Mohamed Kojak, premier dirigeant islamiste tué par l’armée malienne


Sahara Médias - Nouakchott
Dimanche 13 Janvier 2013



Bahanga et Iyad Ag Ghali, les deux chefs avec lesquels Kojak a travaillé
Bahanga et Iyad Ag Ghali, les deux chefs avec lesquels Kojak a travaillé
Malgré sa lourde défaite à Kona, qui serait encore le théâtre d’affrontements entre les groupes islamistes armés et l’armée malienne, cette dernière a réussi à se venger d’Ançar Edine en tuant l’un des dirigeants de la rébellion et l’un des enfants fils de l’armée, provoquant la tristesse et le regret du mouvement pour la perte de l’un de ses chefs de guerre les plus en vue, grand connaisseur des conflits maliens et parvenant, à chaque fois, changer son statut.
Les combats de Kona qui se sont déroulés jeudi dernier, entre le mouvement Ançar Edine et l’armée malienne, a provoqué la mort de Mohamed Kojak, l’un des nouveaux chefs du mouvement, qui a succombé à des blessures lors des combats avec l’armée malienne et avant que l’organisation ne parvienne à assurer sa poigne sur la ville.  Des sources au sein même du commandement d’Ançar Edine avai confirmé à Sahara médias la blessure de ce chef de guerre, dans les combats de Kona, jeudi dernier, et la mort de quatre autres combattants dans les mêmes accrochages.
Mohamed Kojak avait quitté l’armée malienne pour rejoindre le leader du Mouvement pour la libération de l’Azawad, Ibrahim Ag, Bahanga devenant ainsi son bras droit pour préparer une nouvelle rébellion et après avoir introduit de grandes quantités d’armes en provenance de la Libye.

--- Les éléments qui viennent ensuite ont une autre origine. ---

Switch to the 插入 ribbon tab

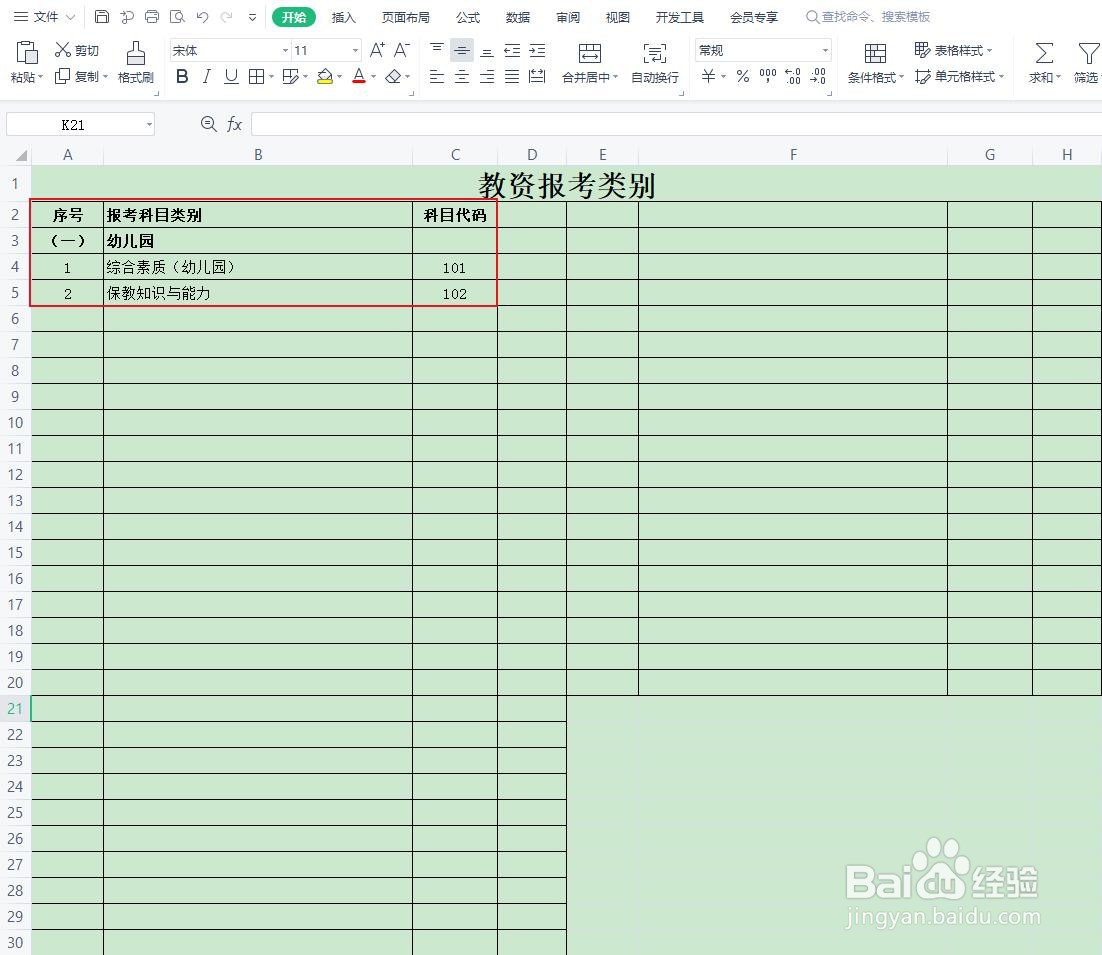pos(343,17)
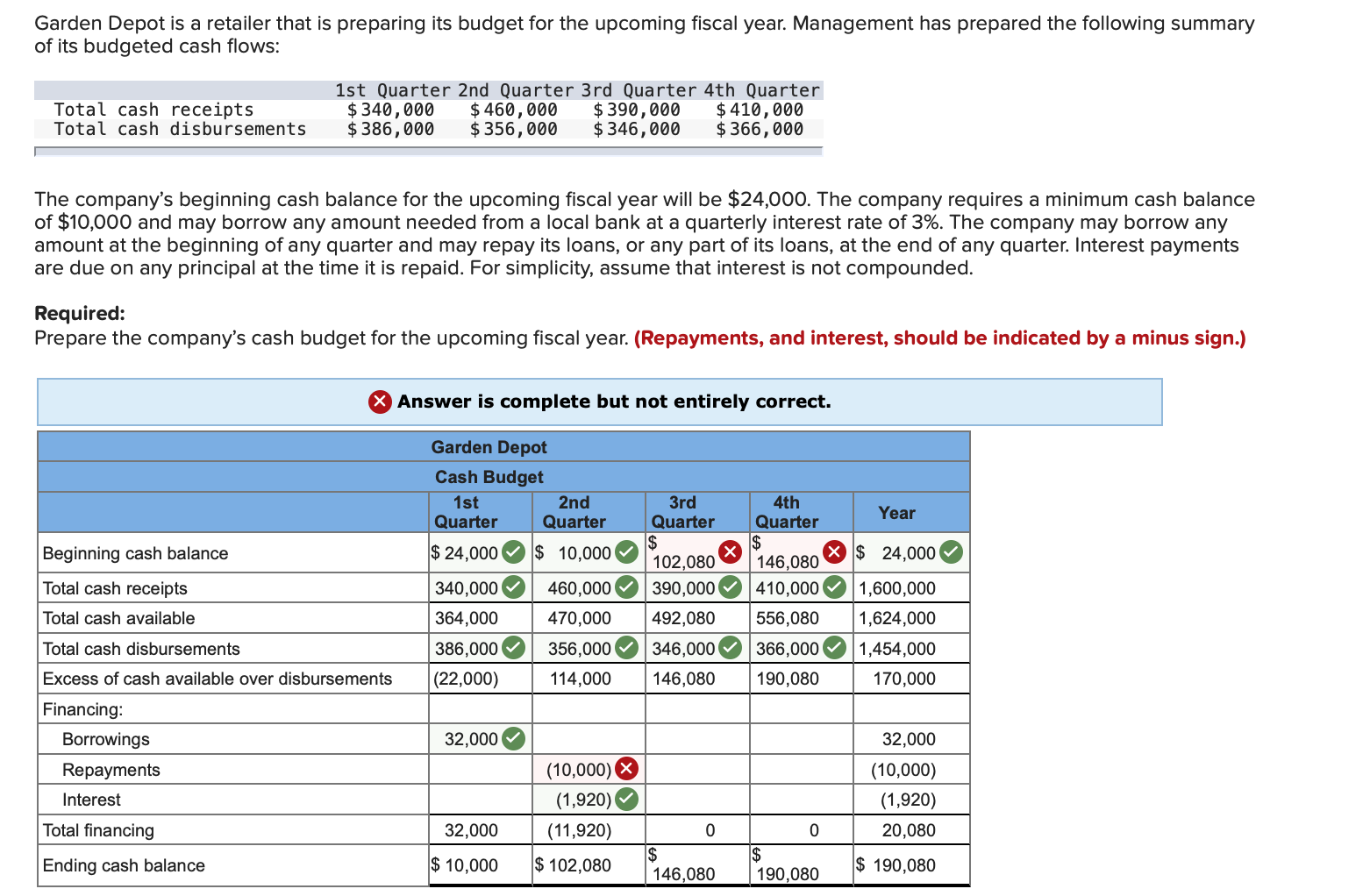Click green check beside 2nd Quarter receipts 460,000
Screen dimensions: 1370x896
click(x=626, y=587)
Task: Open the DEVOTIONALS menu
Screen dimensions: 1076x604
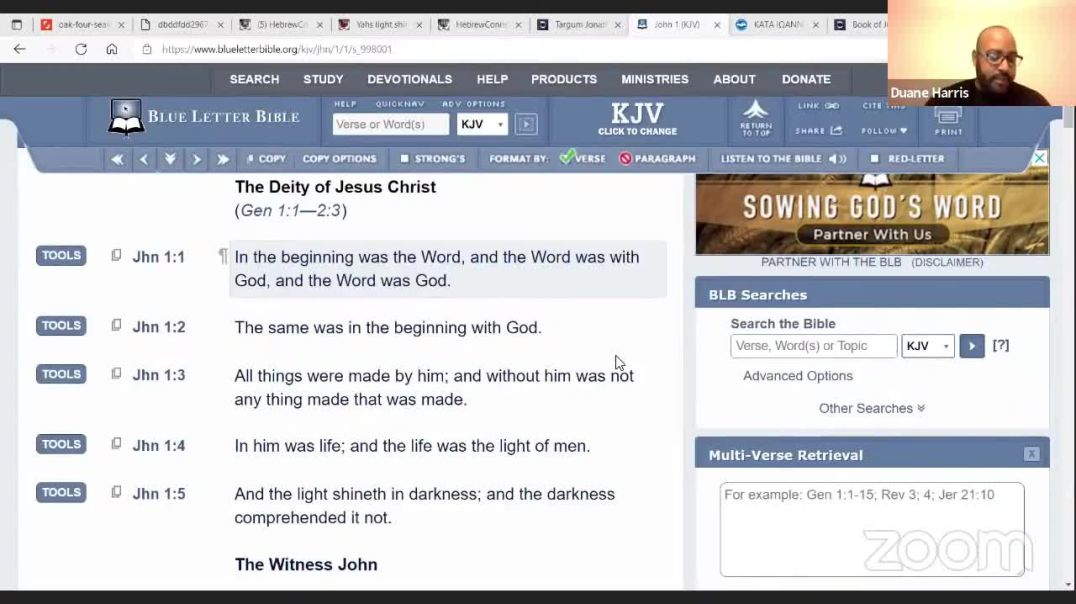Action: click(409, 79)
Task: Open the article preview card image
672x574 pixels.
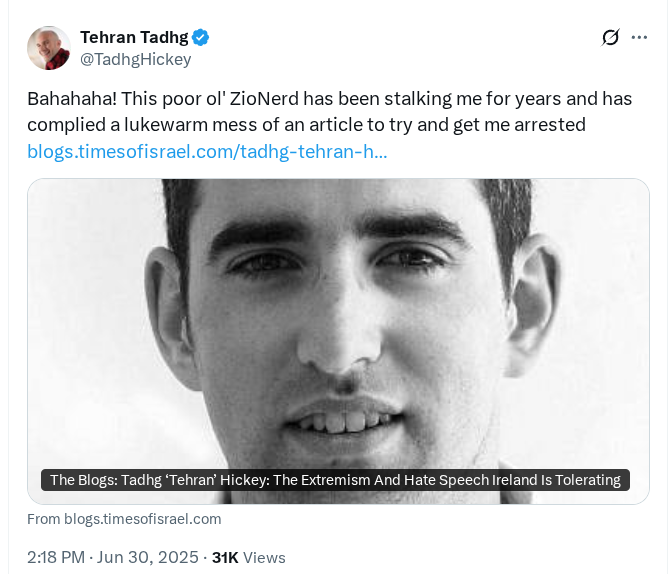Action: coord(338,341)
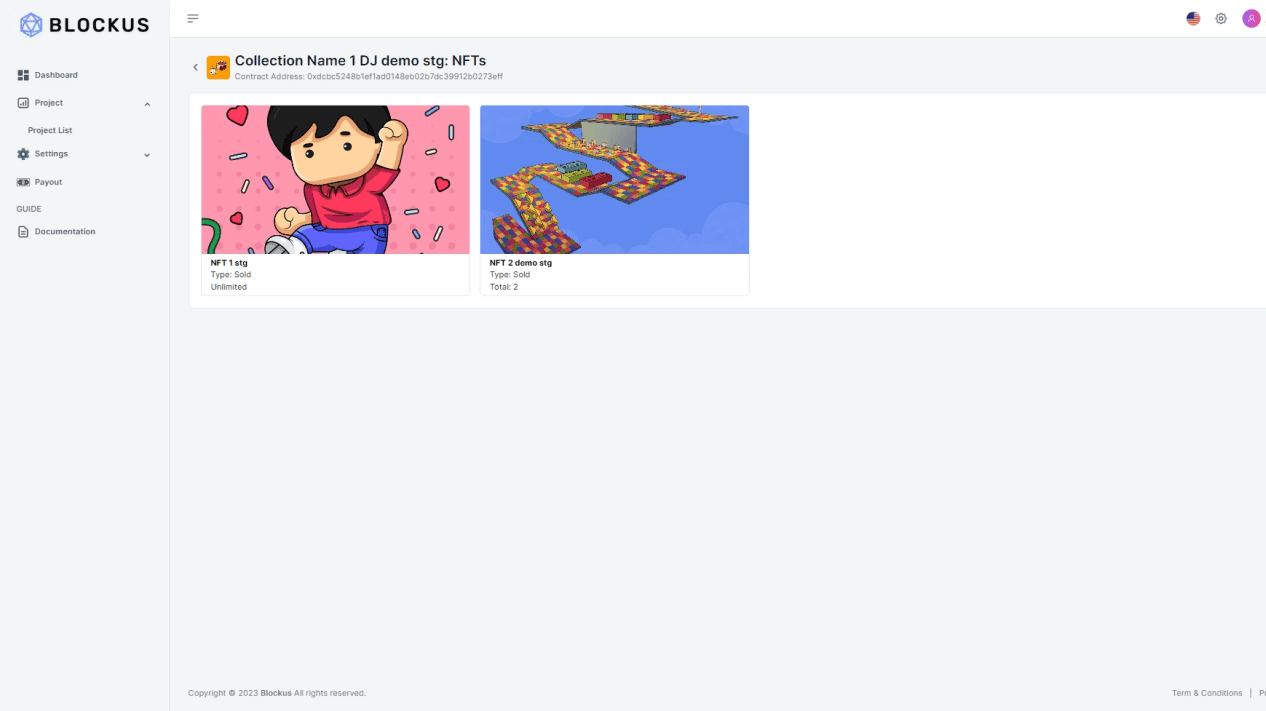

Mais un accident de voiture, non élucidé, en août 2011, sur une route du nord Mali, va coûter la vie à Bahanga considéré comme le plus célèbre des rebelles touaregs et les regards se sont tournés aussitôt vers Mohamed Kojak pour qu’il devient le nouveau chef du MNLA qui a cherché à rassembler les Touaregs avant d’entrer en rébellion. Kojak a mené ces réunions qui ont fini par échouer et pour que naisse enfin le Mouvement national pour la libération de l’Azawad, à l’origine du déclenchement, le 17 janvier 2012, de la nouvelle rébellion dans le nord avec l’attaque de la ville de Ménaka et une cuisante défaite subie par l’armée malienne.
Les mois se sont écoulés et un nouveau mouvement touareg, Ançar Edine, d’obédience islamiste, a commencé à ravir la vedette au MNLA avant que Mohamed Kojak ne décide de se retirer de ce dernier mouvement pour rejoindre celui d’Iyad Ag Ghali, qui est devenu, avec le temps, l’un des principaux acteurs des rapports de force en Azawad.